**What this task involves:** Take each line of the material that includes "computer" and copy it.
....................
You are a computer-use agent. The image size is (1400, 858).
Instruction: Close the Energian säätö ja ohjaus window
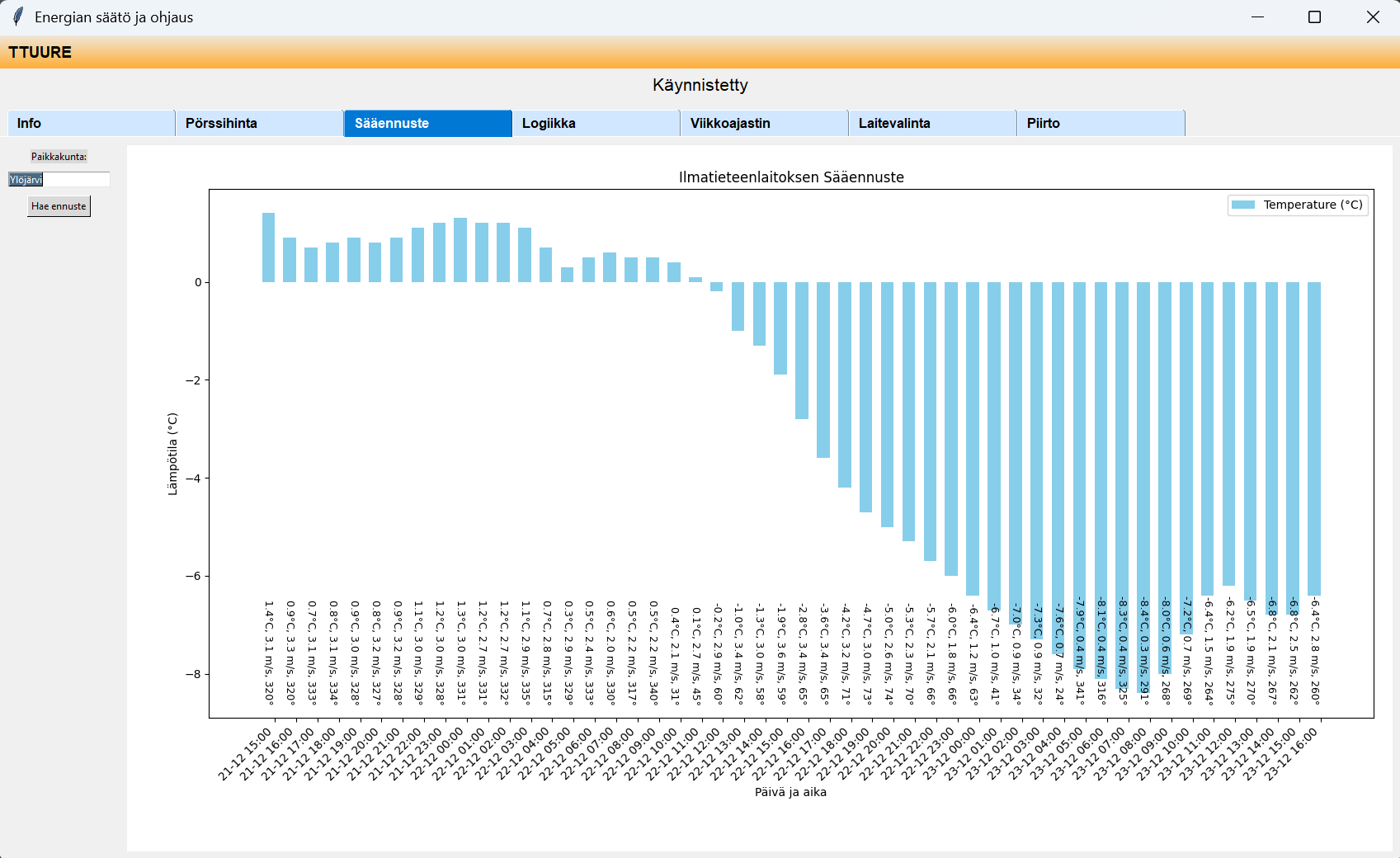(x=1373, y=17)
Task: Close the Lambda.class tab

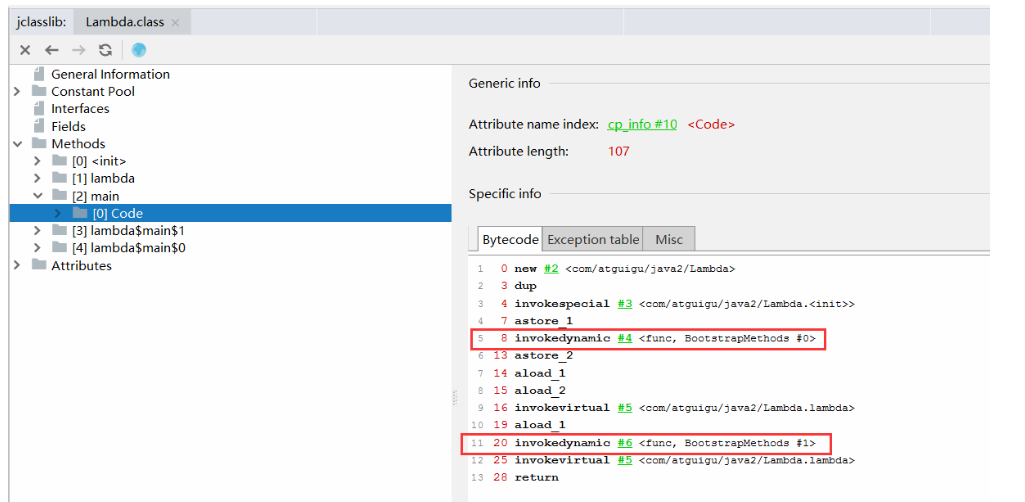Action: [176, 22]
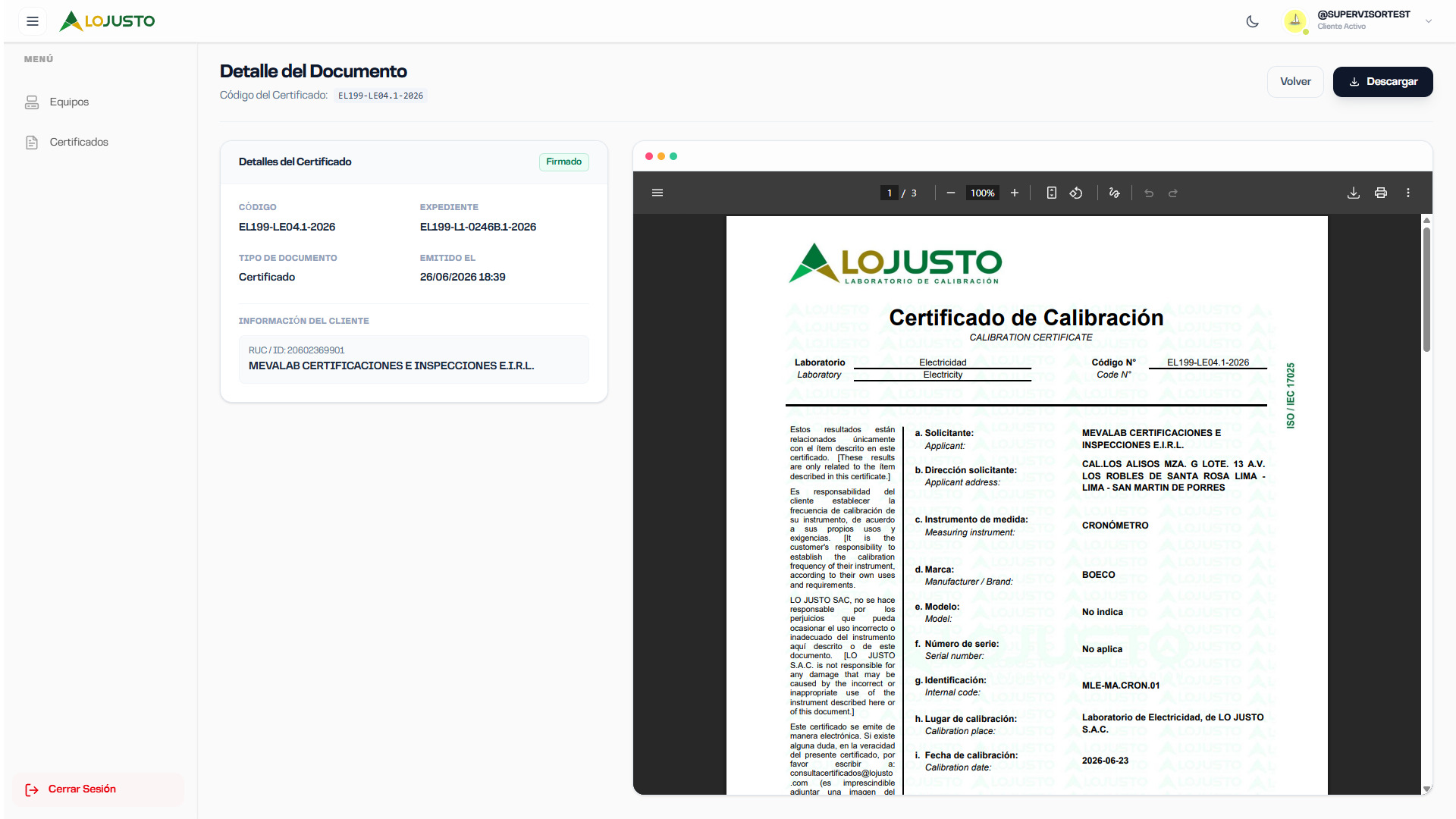Open PDF viewer more actions menu
This screenshot has width=1456, height=819.
[x=1408, y=193]
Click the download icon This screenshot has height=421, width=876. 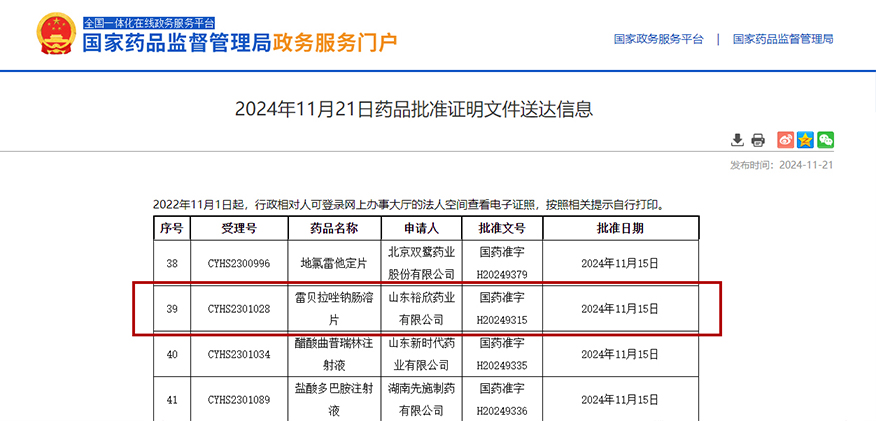point(738,140)
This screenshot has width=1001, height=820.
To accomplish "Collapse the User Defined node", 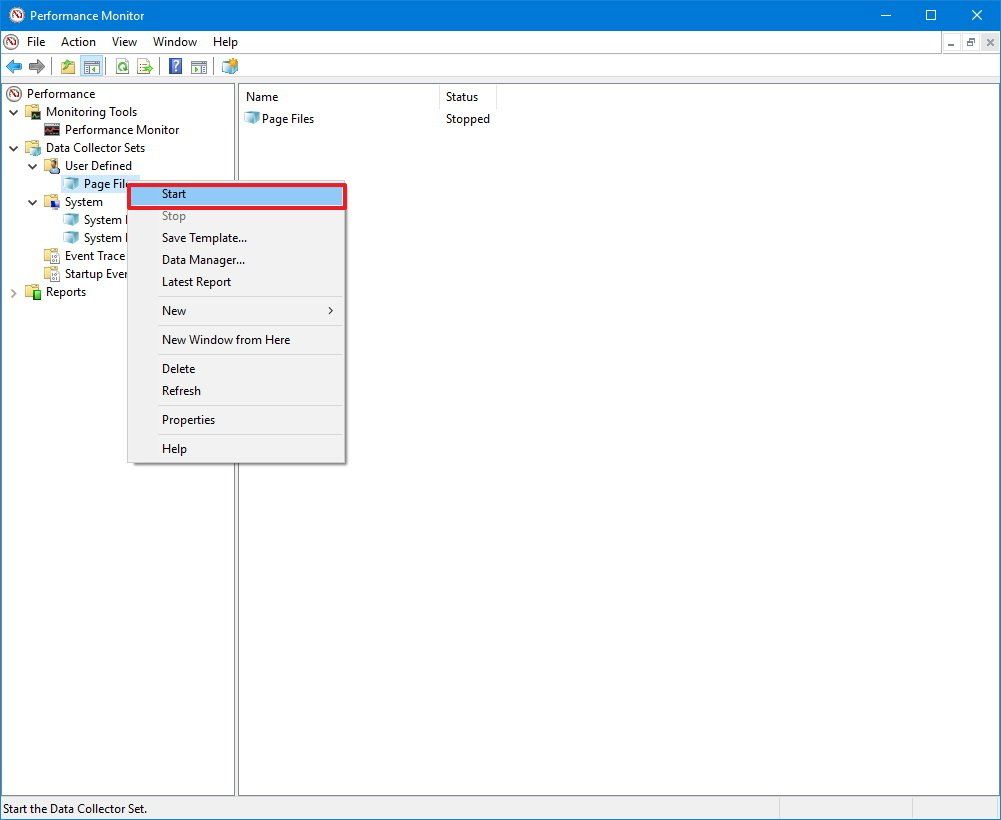I will coord(31,165).
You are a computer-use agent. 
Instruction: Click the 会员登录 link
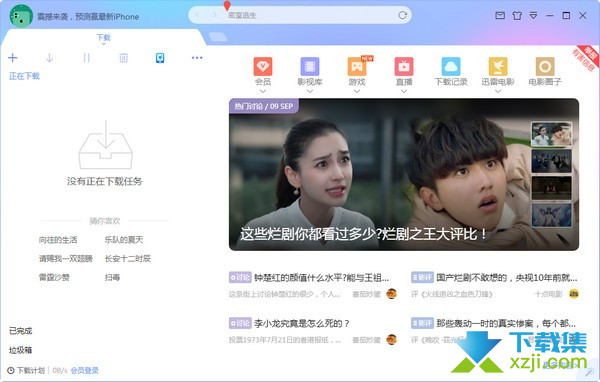click(x=85, y=371)
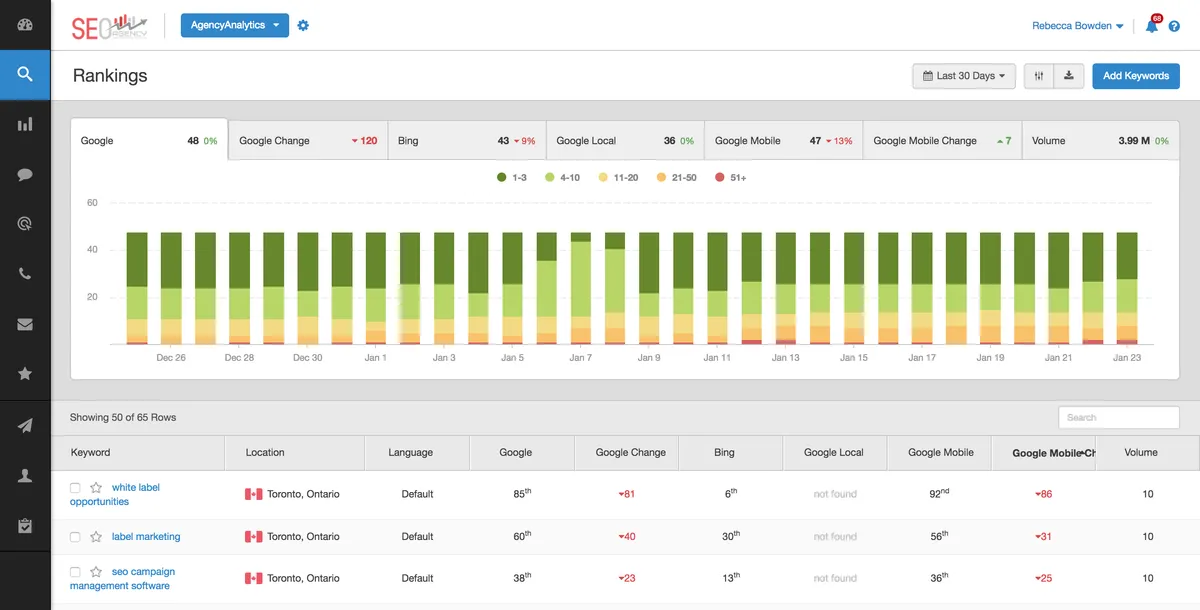Toggle the 1-3 rank legend color dot

(x=501, y=177)
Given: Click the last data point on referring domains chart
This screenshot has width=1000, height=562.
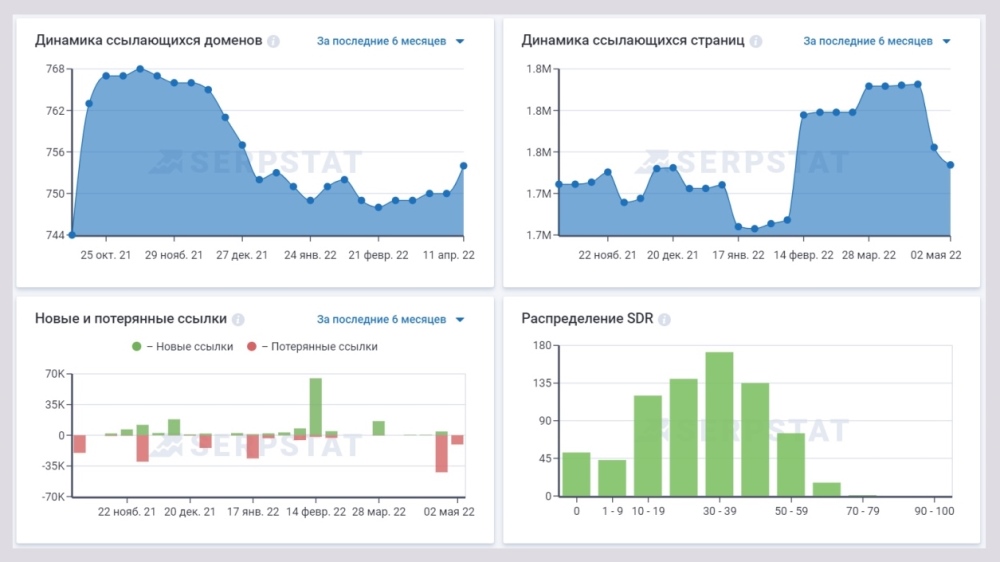Looking at the screenshot, I should click(464, 166).
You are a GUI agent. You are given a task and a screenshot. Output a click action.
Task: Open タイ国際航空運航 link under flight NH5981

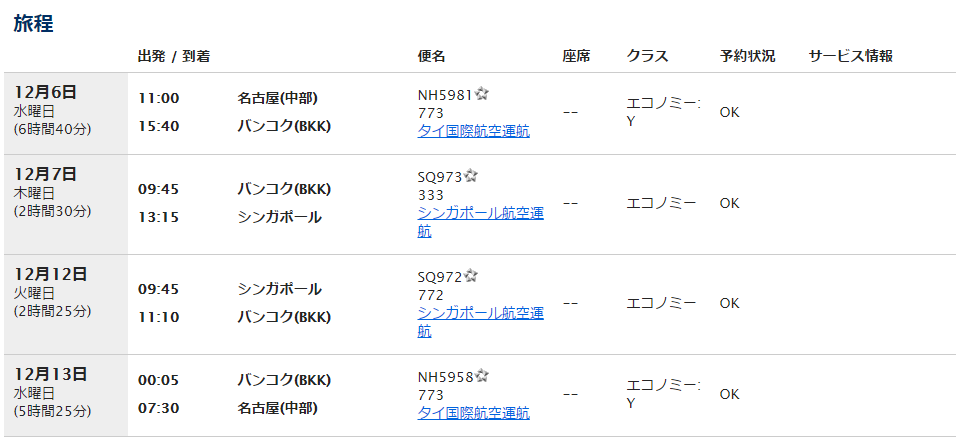pyautogui.click(x=473, y=131)
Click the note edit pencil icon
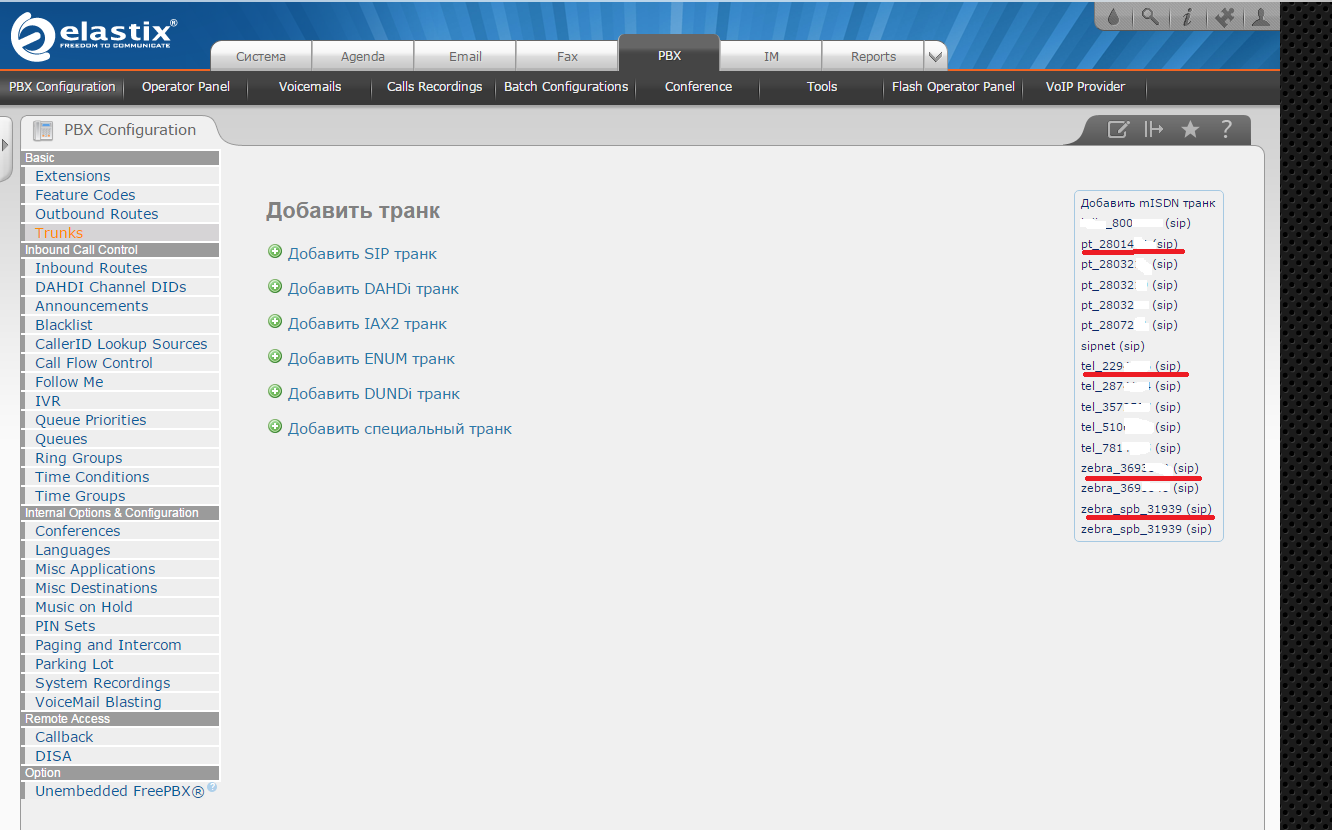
....................
**Completed exercise:**
You are a computer-use agent. The image size is (1400, 858).
You are a computer-use agent. 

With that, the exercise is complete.